Si la loi permet depuis 2006 aux couples de même sexe d’adopter un enfant, ce n’est pas pour autant que cela s’est vérifié dans la réalité. En communauté française, seuls 5 couples ont ainsi pu accéder depuis à l’adoption. Les organismes d’adoption internationale sont confrontés au véto de nombreux pays et s’interdisent parfois eux-mêmes d’en faire la demande de peur de se déjuger auprès de ceux-ci, et assez peu d’enfants sont adoptables en Belgique. La priorité est donc le plus souvent donnée aux couples hétéros, ce qui équivaut à écarter les couples homosexuels. Dans la pratique, pas mal de couples homosexuels élèvent un ou des enfants, soit obtenus par insémination artificielle lorsqu’il s’agit de couples de femmes, soit par mères porteuses pour le cas d’hommes, sans oublier ceux qui avaient connu un épisode de couple hétéro auparavant et avaient eu un ou des enfants. En général, les enfants qui vivent dans ces couples ne semblent pas présenter de difficultés particulières et la tolérance plus grande qui s’installe petit à petit les rend moins sujets à des moqueries de la part des autres enfants. Les recherches historiques et anthropologiques montrent que certaines sociétés ont fonctionné avec des modèles de prise en charge de l’éducation des enfants très différents du modèle traditionnel sans que cela pose problème. Il s’agit surtout d’une question de culture et de reconnaissance par les autres de la valeur des liens créés.
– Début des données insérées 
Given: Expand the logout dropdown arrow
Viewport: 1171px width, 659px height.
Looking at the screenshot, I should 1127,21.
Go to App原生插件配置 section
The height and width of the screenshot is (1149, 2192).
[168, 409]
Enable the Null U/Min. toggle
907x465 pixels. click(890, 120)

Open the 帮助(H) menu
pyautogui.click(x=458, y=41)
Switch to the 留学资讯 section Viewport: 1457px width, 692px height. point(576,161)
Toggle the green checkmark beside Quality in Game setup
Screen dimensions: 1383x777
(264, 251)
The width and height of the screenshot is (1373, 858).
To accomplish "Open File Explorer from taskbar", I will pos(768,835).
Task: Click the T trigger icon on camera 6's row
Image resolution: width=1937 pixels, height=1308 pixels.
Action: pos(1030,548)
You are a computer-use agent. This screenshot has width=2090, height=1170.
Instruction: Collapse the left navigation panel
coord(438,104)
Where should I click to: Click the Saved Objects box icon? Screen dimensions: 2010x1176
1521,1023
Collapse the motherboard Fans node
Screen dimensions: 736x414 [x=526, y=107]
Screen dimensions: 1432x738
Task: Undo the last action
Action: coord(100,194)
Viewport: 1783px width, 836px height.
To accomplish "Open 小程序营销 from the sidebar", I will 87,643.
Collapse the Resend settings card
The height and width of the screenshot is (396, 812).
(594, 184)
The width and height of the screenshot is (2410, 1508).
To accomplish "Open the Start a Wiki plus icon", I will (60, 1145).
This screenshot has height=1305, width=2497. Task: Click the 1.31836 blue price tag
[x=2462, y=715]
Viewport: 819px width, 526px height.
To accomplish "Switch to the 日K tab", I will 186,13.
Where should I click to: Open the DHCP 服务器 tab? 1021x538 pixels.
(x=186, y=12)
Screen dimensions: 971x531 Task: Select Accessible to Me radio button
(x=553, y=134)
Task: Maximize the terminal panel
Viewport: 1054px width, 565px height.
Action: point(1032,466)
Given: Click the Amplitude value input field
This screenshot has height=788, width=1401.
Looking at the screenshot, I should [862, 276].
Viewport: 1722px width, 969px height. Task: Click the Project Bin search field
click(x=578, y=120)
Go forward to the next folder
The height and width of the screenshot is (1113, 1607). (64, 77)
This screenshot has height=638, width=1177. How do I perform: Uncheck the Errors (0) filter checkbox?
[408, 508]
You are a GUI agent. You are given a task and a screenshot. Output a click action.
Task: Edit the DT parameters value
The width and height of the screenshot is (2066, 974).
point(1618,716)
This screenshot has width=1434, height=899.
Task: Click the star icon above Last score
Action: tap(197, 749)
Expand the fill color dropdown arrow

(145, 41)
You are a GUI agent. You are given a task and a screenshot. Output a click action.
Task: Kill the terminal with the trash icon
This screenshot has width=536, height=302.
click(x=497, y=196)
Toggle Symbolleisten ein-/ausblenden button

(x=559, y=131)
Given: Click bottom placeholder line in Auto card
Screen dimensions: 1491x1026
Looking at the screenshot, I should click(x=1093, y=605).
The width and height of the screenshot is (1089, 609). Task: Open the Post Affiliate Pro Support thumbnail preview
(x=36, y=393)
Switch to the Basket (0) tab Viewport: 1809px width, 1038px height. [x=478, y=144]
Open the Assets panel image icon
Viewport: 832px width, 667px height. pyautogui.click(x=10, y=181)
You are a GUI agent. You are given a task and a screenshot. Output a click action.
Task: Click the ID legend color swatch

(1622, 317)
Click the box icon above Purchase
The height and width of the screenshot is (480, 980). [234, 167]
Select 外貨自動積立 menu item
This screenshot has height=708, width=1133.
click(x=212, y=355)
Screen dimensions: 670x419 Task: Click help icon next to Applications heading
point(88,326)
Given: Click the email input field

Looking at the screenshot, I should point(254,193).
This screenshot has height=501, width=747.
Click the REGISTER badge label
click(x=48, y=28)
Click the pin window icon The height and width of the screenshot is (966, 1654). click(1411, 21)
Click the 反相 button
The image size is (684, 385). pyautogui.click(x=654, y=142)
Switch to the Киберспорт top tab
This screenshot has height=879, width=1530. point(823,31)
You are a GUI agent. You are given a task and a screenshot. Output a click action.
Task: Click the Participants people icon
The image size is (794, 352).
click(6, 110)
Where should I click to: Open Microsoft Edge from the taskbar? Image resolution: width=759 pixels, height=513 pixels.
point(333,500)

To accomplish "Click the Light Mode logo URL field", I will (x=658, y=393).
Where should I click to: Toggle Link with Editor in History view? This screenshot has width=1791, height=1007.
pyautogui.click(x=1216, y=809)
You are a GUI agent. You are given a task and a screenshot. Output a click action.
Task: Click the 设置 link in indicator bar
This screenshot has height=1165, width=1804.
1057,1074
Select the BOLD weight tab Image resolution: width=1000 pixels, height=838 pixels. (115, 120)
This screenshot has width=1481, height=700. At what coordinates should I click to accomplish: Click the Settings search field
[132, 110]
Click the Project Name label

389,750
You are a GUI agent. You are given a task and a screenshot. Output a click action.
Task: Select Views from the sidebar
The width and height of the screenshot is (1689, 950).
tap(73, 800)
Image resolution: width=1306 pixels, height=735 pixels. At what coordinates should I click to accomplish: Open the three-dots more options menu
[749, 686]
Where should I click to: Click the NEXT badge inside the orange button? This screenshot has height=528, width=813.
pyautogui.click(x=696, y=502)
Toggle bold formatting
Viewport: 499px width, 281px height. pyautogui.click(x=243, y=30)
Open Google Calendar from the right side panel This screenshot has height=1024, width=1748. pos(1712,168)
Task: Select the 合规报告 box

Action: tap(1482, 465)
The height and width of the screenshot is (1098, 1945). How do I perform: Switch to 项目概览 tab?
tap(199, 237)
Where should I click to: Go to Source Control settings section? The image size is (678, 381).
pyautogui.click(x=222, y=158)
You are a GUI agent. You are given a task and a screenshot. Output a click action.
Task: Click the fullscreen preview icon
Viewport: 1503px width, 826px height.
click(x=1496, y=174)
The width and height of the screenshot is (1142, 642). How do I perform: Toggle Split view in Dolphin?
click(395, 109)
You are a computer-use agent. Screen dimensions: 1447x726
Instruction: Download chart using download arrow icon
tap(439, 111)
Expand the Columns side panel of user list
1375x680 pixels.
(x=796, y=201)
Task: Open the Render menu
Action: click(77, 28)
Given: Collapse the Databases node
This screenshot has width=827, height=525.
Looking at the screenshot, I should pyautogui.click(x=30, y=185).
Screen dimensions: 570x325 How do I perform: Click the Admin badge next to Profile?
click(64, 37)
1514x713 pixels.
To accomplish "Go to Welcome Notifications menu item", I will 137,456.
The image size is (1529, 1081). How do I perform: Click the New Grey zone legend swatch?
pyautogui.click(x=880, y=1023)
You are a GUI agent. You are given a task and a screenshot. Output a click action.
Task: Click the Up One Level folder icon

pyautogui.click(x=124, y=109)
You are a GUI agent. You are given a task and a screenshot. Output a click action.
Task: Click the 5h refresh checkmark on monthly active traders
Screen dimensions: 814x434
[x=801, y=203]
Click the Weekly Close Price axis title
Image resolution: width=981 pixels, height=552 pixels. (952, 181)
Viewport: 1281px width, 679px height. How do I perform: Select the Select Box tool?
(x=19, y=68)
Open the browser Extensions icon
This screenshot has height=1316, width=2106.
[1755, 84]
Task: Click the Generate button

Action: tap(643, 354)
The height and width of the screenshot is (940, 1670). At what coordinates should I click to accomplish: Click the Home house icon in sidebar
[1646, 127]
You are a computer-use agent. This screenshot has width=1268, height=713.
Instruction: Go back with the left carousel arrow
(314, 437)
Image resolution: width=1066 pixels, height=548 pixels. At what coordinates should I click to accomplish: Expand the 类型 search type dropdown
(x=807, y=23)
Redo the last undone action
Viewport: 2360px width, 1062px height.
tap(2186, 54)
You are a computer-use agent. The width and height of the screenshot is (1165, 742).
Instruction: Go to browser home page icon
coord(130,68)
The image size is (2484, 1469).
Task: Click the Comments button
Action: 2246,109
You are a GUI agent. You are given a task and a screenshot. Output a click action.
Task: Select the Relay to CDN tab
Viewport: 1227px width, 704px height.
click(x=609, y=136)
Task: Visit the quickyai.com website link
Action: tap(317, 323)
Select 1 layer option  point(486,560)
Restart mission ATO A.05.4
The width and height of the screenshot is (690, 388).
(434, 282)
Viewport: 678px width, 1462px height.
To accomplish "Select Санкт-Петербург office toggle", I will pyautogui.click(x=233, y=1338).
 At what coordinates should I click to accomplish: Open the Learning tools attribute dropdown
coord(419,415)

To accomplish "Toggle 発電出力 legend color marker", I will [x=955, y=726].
La question des droits sociaux (soins de santé, héritage, etc.) trouve dans le mariage une solution égalitaire qu’il faut préserver. Quant à la question d’une autre appellation pour ces unions d’un type particulier, elle relève d’une vision parfois un peu curieuse. Les mots ont-ils un tel pouvoir qu’employer deux appellations différentes préserverait la stabilité de la société ? Reconnaître à deux personnes de même sexe le droit de se marier implique-t-il la non reconnaissance de la différence sexuelle ? Certains le pensent, mais c’est sans doute une vision des Lois qui appartient au passé, quand elles se voyaient attribuer la mission de dire les valeurs communes d’une société. Aujourd’hui, elles jouent surtout le rôle de garantir les droits des individus. Cela change évidemment de manière assez fondamentale la conception de la société qui en découle et de son rôle normatif, mais est-ce pour autant que cela en sape les bases ?
[1] Dernier inventaire avant le mariage pour tous, Gaëtan Duchateau et Florent Guerlain, Editions stock, 2012.
[2] Analyse réalisée par José Gérard.